TASK STATEMENT:
Copy the records unchanged, from the line containing "Describe the element at coordinates (757, 544)" through the line containing "The width and height of the screenshot is (768, 714).", and include both of those lines. Omit the pictures from your answer.

RECORDED DATA:
BEGIN
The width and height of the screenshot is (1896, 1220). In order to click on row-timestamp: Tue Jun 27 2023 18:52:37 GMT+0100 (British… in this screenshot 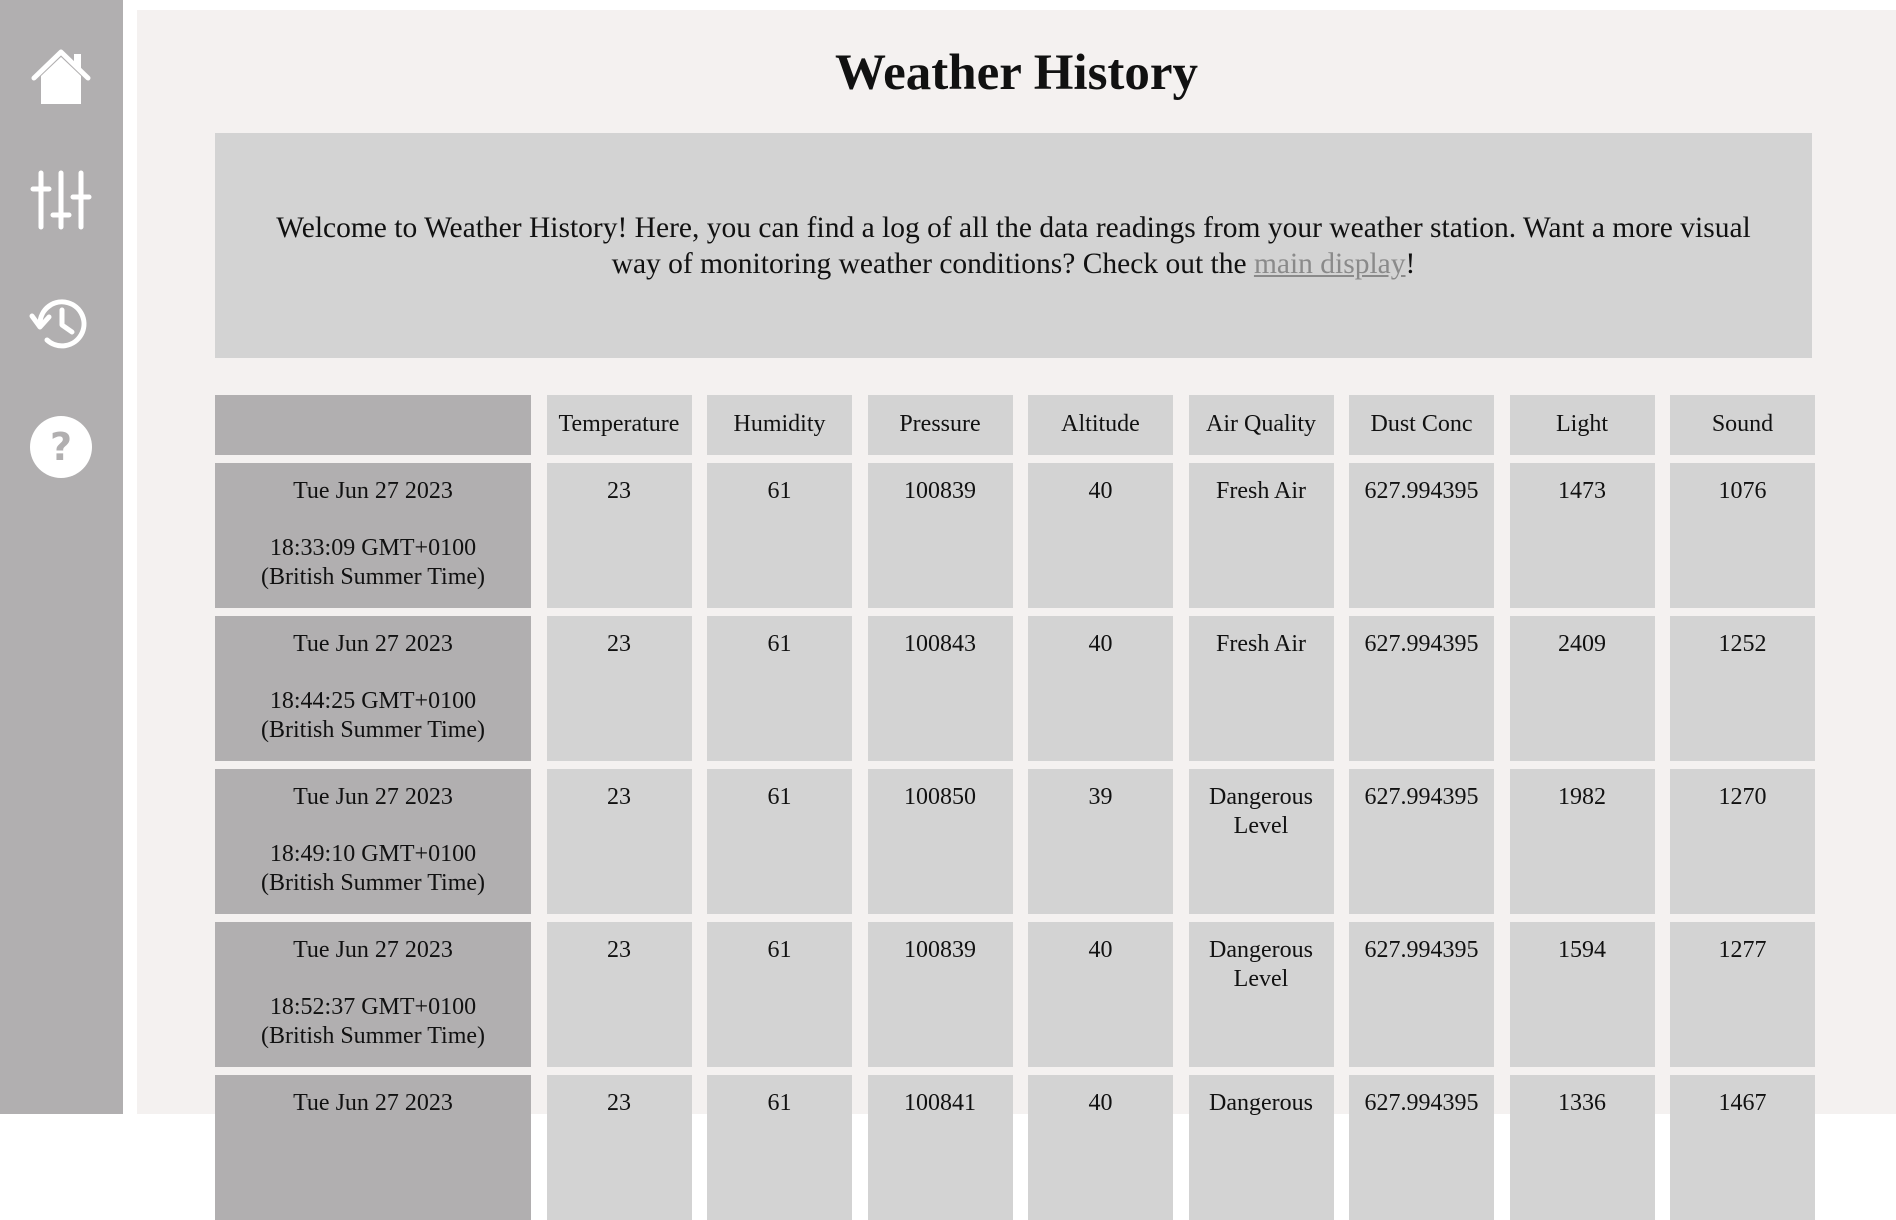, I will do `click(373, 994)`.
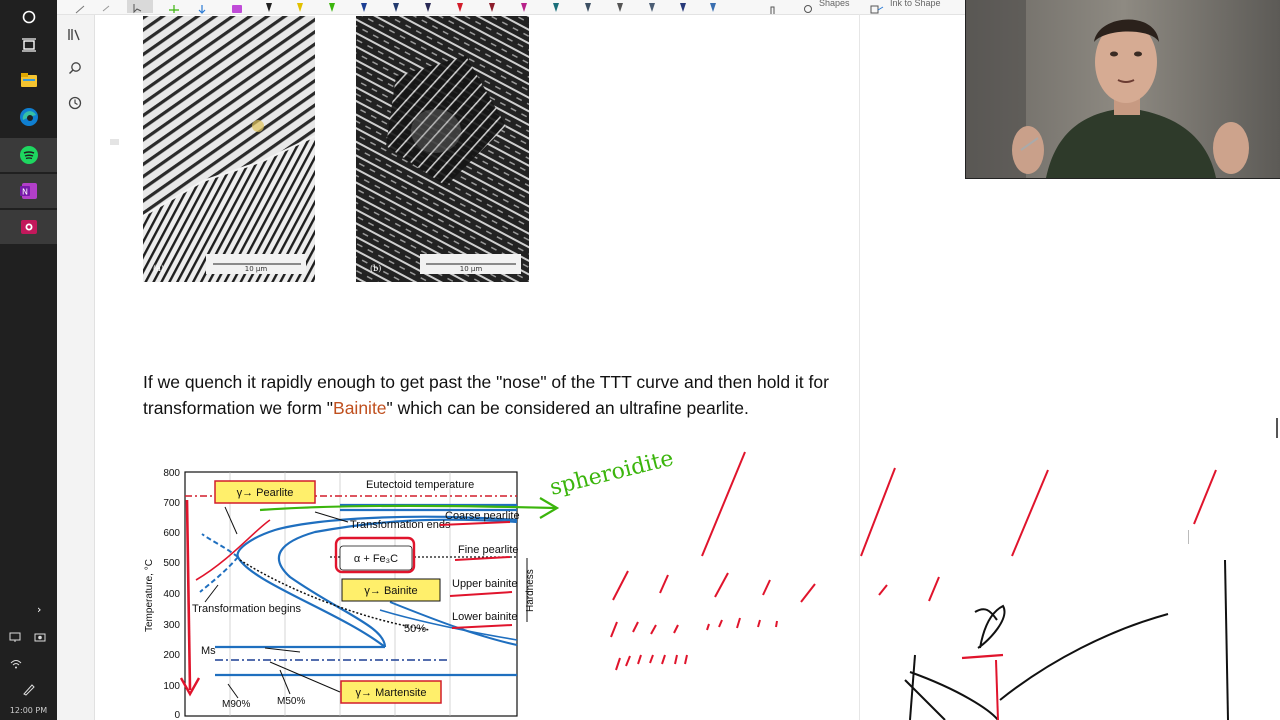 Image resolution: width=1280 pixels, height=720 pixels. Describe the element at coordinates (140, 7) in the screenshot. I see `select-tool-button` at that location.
END
BEGIN
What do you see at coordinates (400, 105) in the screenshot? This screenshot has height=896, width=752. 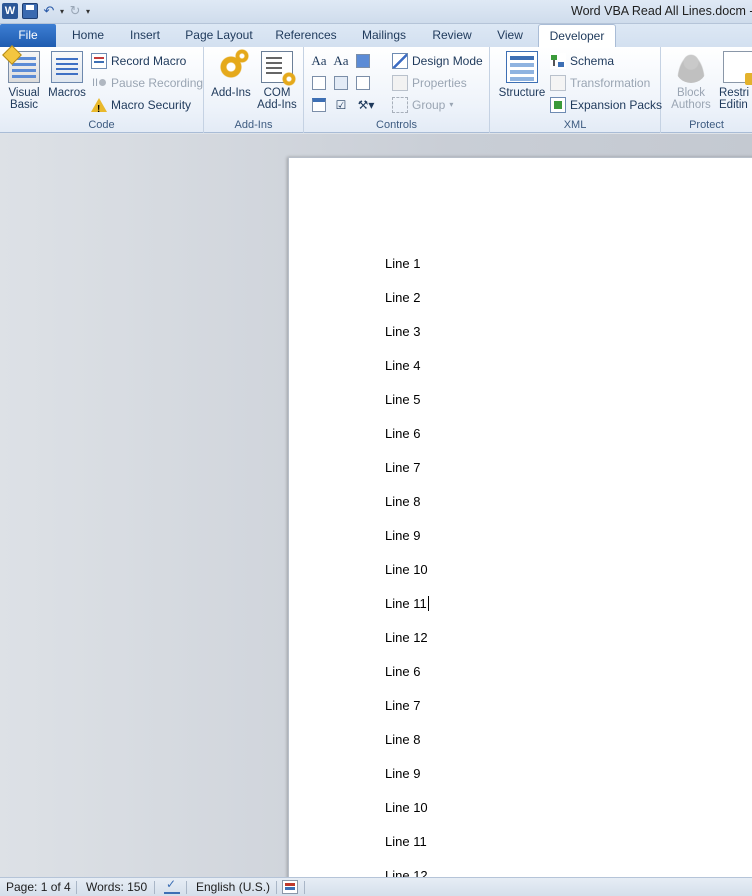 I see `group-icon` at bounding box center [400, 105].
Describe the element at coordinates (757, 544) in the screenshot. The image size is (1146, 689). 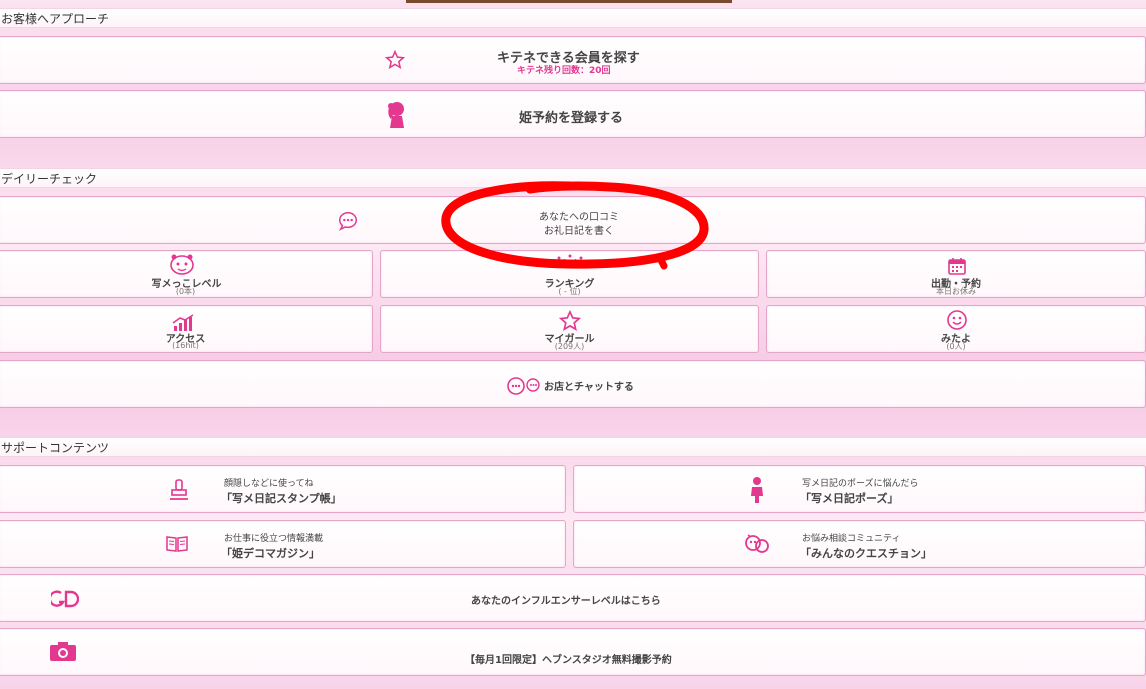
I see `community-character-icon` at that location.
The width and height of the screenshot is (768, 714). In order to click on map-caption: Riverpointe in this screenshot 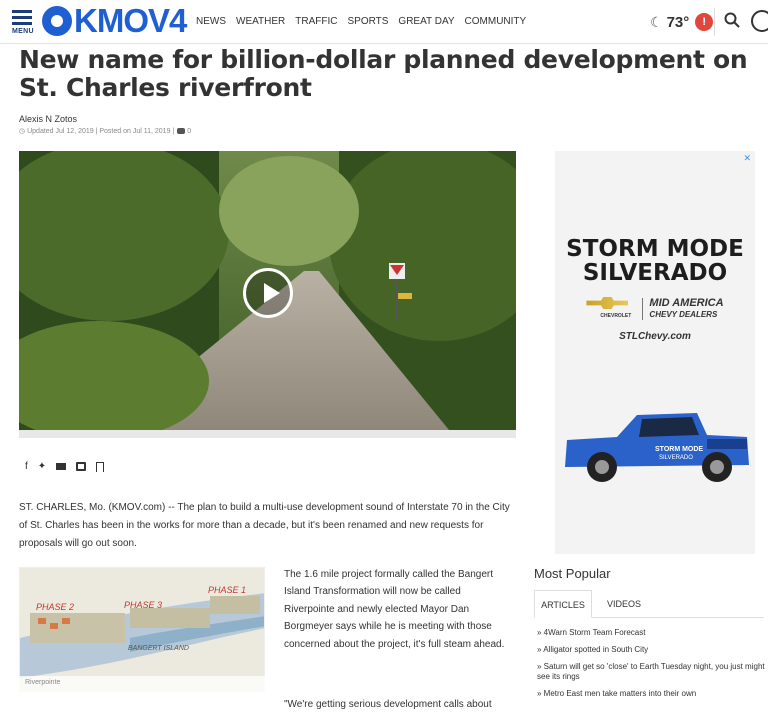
END
BEGIN
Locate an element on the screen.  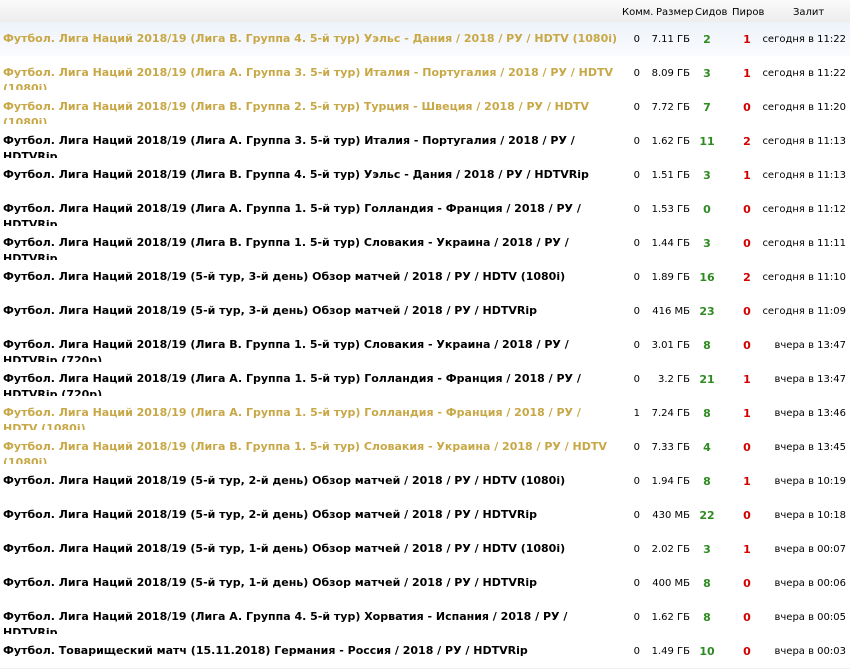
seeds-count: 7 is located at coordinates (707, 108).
END
ANSWER TO THIS PROBLEM:
Describe the element at coordinates (757, 544) in the screenshot. The image size is (1146, 689). 
I see `community-character-icon` at that location.
The width and height of the screenshot is (768, 714). In order to click on map-caption: Riverpointe in this screenshot 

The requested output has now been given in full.